Document text
[Start of section]
Control of COVID-19: It’s in your hands

Published: 3/25/2020 3:39:47 PM

I am not an expert on infectious diseases, but as a nurse practitioner I do have a lot of experience with infection control. Below is a common sense approach to helping to contain the COVID-19 virus, which is, literally, “in your hands!”

Viruses, particularly COVID 19, enter the body through the nose and mouth and possibly the eyes, with their target destination being the lungs. Our goal is to try to do what we can to reduce or even prevent this spread!

NOSE AND RESPIRATORY PASSAGEWAYS: The hairs in the nose act as the first line of defense to trap the virus in the normal nose breathing human.

The second defensive barrier is the cilia, little hair-like projections that line the respiratory tract. These trap the viral particles that have made it past the nose. More importantly, the cilia also propel mucus and debris up and out of the lungs (in the opposite direction) in an attempt to rid the body of the viral particles. This self-cleaning mechanism is called the mucociliary escalator. (probably TMI!). These mechanisms keep the lungs healthy.

MOUTH: The virus can also enter through the mouth. There is not much research on this, but it makes sense that it would be a good idea to brush your teeth and use an antibacterial mouth wash a few times a day.

Make an effort to breathe through your nose, especially at night.

It might help to lightly coat the nares (just inside the nose) with Vaseline to further trap the particles.

HAND WASHING: When washing one’s hands most of us have to physically turn on the faucet, but remember that you are turning the water with your possibly infected hands.

Recommendations:

■ Turn on the water, comfortably warm for comfort, and wet hands.
[End of section]
Work request 1
In the COVID-19 article, what is the self-cleaning mechanism of the cilia called?
Work request 2
Reproduce the COVID-19 article word for word from "MOUTH: The virus" to "and wet hands.".

The data
[Start of section]
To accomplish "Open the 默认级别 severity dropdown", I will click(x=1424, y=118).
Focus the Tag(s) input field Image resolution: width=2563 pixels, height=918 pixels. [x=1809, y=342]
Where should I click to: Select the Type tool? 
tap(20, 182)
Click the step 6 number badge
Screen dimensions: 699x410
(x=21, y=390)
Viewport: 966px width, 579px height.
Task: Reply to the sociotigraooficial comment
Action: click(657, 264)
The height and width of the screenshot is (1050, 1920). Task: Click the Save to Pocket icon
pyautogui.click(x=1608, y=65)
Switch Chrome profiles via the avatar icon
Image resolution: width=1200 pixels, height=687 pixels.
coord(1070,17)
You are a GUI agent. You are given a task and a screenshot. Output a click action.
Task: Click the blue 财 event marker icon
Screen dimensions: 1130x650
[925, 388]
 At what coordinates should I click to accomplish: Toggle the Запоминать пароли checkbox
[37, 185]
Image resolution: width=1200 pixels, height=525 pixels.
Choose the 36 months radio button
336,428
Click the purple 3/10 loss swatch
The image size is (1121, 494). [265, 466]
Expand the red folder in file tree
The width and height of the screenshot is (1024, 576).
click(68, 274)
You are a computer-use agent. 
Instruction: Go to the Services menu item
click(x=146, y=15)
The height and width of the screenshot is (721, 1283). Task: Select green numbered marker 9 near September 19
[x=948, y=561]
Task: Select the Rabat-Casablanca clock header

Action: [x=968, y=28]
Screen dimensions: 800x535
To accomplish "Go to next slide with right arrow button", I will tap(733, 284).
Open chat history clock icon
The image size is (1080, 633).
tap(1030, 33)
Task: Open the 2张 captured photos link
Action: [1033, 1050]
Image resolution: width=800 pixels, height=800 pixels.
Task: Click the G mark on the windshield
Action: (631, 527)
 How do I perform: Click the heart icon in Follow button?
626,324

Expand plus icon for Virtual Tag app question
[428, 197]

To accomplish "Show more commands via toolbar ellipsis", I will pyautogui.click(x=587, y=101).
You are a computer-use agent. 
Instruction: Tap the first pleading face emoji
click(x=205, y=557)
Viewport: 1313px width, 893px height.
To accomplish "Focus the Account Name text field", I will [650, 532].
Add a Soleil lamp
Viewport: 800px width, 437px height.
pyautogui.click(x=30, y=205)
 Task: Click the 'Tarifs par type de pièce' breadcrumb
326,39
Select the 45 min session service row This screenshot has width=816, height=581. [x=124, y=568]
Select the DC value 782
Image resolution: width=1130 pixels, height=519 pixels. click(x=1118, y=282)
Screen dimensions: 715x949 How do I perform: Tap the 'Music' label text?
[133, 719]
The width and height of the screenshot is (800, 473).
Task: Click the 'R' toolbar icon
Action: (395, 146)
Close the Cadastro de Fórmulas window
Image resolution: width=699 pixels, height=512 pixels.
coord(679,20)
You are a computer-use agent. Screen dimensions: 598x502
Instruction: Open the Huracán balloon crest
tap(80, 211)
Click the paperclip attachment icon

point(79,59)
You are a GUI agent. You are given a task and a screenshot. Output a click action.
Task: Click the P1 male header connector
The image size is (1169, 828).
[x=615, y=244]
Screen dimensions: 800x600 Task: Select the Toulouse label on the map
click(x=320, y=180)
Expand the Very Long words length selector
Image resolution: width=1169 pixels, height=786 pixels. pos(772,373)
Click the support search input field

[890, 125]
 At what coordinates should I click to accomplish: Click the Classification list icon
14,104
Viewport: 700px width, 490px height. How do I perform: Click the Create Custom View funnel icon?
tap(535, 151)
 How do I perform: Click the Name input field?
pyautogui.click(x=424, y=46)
[End of section]
Exercise result 1
The mucociliary escalator.

Exercise result 2
MOUTH: The virus can also enter through the mouth. There is not much research on this, but it makes sense that it would be a good idea to brush your teeth and use an antibacterial mouth wash a few times a day.

Make an effort to breathe through your nose, especially at night.

It might help to lightly coat the nares (just inside the nose) with Vaseline to further trap the particles.

HAND WASHING: When washing one’s hands most of us have to physically turn on the faucet, but remember that you are turning the water with your possibly infected hands.

Recommendations:

■ Turn on the water, comfortably warm for comfort, and wet hands.